Ich klammerte mich an dem Guckloch der inneren Schleusentür fest wie ein Ertrinkender an seiner letzten Luftblase, starrte hinaus in die Schleuse und zermarterte mir das Gehirn nach einem Ausweg. Die äußere Schleusenluke schien zum Greifen nahe zu sein. Wenn draußen kein Vakuum geherrscht hätte, man hätte einfach nur das Innenluk öffnen und sich hinauszulehnen brauchen, um sie zuzuziehen. So aber war sie unerreichbar. Allein der Versuch, das Innenluk, das nach innen aufging, gegen den Druck der Kabinenatmosphäre zu öffnen, wäre gescheitert, und wenn man es wider Erwarten doch geschafft hätte, wäre man vom Druck der entweichenden Luft hinauskatapultiert worden wie ein Geschoß aus einem Luftgewehr.
»Worauf warten Sie, Leonard?« ließ sich Jayakar vernehmen. »Darauf, daß ein Engel vorbeischwebt und das Außenluk mit der Flügelspitze zudrückt?«
Selbst das hätte nichts genützt. Der Engel hätte außerdem das Handrad des Verschlußmechanismus herumdrehen müssen.

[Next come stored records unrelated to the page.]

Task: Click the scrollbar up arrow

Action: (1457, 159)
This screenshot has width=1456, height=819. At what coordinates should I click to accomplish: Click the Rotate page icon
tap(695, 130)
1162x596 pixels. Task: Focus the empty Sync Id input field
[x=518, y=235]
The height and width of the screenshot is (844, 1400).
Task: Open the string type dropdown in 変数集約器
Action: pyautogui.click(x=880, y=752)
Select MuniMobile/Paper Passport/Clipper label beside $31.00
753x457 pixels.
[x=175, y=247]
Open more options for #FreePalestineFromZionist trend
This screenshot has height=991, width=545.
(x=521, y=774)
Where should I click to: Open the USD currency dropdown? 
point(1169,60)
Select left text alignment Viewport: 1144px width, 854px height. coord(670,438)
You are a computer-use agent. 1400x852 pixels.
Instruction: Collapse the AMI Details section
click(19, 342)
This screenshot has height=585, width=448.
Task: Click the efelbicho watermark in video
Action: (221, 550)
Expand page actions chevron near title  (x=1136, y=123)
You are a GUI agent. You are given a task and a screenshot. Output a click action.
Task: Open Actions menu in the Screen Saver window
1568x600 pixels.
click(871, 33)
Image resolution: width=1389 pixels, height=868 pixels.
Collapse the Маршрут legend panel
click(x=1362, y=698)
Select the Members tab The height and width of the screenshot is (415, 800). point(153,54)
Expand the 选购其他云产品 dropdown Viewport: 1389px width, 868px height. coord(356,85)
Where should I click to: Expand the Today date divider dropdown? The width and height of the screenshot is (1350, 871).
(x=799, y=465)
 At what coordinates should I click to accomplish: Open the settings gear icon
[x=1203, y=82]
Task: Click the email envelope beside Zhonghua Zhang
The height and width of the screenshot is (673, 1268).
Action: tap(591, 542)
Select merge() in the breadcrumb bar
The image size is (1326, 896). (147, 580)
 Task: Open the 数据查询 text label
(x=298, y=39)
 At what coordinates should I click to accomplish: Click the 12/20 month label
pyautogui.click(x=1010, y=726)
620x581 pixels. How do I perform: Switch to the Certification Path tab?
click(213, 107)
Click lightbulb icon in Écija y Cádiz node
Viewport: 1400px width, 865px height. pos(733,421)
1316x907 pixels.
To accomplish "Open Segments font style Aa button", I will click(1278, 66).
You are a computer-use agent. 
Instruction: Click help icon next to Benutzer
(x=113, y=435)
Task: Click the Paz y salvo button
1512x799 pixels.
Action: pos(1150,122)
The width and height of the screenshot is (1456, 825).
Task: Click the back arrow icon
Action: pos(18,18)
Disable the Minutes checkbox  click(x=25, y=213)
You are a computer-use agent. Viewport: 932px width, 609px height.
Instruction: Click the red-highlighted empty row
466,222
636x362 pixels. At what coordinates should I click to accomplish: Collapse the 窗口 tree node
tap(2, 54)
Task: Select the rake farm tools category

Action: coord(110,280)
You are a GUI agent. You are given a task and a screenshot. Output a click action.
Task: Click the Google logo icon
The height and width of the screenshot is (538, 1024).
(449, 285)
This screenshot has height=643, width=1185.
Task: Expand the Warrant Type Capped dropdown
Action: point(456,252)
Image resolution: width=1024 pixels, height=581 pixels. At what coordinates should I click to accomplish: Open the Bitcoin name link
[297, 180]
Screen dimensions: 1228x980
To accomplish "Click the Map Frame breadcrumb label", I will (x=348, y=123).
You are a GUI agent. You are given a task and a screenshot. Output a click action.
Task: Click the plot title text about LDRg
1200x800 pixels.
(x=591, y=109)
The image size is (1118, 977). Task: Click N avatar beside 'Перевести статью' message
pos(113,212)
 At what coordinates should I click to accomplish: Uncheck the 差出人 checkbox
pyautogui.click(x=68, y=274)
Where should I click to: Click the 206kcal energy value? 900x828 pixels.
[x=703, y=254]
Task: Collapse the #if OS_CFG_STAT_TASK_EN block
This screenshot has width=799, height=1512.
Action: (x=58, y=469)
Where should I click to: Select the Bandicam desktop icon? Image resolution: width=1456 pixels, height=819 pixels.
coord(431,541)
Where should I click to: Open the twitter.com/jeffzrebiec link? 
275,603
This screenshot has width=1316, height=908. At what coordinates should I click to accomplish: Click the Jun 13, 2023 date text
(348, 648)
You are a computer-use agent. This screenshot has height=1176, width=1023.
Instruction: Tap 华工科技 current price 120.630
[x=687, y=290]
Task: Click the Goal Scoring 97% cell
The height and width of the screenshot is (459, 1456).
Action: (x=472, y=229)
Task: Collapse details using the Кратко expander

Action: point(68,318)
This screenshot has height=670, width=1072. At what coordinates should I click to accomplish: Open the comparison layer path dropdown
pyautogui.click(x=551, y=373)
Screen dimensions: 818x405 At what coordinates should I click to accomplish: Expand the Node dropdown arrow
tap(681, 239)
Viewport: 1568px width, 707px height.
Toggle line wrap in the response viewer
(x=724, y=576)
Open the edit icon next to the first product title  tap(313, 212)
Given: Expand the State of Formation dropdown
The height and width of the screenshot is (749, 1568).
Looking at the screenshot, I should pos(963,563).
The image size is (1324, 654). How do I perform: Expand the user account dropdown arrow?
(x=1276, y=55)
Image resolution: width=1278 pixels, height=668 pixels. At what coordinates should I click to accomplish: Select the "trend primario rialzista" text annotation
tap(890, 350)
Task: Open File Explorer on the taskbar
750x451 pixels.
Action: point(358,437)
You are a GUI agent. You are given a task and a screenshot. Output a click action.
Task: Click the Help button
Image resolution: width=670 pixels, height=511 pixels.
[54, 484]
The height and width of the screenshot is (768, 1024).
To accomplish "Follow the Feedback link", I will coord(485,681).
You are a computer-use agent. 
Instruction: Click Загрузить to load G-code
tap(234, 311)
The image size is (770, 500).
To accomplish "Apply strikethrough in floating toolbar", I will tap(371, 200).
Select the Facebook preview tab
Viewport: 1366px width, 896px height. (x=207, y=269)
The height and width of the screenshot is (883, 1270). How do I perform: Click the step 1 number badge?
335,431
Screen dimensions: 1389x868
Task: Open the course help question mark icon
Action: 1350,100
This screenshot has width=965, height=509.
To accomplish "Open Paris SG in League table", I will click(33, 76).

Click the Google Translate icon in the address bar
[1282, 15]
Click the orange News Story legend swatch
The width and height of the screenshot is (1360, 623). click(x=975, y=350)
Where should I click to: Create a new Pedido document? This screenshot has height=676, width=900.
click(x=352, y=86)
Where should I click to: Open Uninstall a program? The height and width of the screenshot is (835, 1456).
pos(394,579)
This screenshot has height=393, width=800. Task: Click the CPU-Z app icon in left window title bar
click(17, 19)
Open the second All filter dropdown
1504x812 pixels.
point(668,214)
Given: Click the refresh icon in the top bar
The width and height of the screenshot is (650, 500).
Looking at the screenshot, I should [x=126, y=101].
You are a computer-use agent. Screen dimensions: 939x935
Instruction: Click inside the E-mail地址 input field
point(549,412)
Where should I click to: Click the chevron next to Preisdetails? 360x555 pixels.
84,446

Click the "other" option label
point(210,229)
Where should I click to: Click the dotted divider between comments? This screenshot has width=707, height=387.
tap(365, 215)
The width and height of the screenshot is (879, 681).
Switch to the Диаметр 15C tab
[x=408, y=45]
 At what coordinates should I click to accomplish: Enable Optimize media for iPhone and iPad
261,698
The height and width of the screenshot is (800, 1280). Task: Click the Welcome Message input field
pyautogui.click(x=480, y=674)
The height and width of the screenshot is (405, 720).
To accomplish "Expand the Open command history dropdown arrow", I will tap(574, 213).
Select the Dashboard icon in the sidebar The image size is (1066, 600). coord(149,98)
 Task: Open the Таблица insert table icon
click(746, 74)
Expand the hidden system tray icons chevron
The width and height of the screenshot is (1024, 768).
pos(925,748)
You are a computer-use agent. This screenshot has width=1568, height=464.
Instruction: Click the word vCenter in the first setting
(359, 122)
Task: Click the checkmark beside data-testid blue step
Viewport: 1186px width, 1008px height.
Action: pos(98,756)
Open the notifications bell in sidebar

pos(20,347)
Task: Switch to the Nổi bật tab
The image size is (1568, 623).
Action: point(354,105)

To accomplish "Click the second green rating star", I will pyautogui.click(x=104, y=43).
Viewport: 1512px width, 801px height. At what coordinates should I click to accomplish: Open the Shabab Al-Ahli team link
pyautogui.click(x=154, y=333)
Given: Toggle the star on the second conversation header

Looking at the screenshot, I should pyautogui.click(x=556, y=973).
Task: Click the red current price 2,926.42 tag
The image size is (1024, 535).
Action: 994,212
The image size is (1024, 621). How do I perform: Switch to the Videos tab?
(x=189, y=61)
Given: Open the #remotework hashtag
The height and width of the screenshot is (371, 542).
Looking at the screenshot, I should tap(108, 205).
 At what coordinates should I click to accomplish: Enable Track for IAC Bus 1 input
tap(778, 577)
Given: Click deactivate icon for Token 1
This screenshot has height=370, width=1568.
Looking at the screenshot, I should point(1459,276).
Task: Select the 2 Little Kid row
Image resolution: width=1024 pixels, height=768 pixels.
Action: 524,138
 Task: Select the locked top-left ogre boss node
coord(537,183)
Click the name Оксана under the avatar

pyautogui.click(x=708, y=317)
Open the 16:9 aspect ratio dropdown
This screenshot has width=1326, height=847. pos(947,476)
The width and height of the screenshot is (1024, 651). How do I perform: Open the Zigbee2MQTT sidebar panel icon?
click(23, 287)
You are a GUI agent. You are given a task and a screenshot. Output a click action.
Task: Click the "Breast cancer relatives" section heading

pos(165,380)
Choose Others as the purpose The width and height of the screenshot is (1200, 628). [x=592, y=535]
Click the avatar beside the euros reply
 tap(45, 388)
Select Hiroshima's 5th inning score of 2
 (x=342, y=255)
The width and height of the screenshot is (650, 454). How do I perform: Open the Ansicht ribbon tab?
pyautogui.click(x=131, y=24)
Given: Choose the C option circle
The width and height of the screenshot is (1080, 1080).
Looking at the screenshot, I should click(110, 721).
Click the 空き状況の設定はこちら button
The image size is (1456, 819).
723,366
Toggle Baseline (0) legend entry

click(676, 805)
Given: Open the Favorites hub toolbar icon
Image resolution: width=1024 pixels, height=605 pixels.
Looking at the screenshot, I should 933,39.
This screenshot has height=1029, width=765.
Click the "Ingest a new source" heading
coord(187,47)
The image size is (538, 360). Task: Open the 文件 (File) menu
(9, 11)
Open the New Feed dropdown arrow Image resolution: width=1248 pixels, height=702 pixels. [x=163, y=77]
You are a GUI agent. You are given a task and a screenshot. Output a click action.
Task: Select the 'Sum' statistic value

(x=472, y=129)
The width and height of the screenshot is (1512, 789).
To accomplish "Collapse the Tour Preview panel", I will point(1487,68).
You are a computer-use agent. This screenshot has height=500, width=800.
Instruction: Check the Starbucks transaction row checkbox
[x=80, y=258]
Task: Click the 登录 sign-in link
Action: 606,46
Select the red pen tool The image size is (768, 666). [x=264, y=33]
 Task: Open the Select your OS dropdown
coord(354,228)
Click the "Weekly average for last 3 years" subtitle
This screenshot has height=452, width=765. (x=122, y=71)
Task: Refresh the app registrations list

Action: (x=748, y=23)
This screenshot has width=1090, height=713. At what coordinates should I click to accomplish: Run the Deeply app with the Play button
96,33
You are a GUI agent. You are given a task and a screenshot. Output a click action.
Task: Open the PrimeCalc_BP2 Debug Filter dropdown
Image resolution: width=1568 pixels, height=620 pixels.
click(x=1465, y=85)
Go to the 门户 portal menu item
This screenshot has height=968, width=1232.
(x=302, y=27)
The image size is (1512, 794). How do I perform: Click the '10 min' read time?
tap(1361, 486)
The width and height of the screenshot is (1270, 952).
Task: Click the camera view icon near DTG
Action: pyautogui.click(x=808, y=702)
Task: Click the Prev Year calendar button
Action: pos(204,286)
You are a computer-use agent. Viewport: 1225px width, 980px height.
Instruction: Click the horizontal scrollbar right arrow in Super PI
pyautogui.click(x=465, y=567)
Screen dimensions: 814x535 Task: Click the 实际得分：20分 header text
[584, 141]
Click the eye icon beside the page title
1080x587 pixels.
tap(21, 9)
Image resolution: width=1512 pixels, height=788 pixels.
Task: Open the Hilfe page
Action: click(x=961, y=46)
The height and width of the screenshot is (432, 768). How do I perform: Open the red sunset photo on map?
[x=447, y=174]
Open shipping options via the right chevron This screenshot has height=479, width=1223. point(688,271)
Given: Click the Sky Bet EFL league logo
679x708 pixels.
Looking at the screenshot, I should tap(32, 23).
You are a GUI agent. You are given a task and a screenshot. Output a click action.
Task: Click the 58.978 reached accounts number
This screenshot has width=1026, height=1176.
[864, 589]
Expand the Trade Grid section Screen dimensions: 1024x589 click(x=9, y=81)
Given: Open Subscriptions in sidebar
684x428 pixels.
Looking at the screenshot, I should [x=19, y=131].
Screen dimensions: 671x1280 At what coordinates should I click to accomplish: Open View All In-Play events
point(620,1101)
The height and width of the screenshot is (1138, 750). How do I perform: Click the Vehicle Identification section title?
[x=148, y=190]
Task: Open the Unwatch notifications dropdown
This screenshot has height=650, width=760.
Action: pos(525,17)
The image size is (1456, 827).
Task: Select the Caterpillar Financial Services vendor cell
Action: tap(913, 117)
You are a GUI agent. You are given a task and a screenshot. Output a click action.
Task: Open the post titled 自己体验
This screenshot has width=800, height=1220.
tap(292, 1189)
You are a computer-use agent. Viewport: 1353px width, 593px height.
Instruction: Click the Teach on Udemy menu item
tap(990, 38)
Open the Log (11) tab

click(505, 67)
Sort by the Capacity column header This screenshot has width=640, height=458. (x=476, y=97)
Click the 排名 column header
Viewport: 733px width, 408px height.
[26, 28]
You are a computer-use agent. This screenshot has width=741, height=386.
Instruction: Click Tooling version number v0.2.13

Ich studierte jedes Detail, fieberhaft nach einem Anhaltspunkt suchend. Das Kabel, mit dem die Kapsel an der Solarstation angebunden war, glänzte im Sonnenlicht. Ich fragte mich, woran sie es wohl festgemacht hatten – offenbar an einer der drei Verschlußklammern am äußeren Ring, für die es in der Schleuse der NIPPON keine Gegenstücke gab, weil sie über ein neuartiges, von außen her greifendes Dichtsystem verfügte.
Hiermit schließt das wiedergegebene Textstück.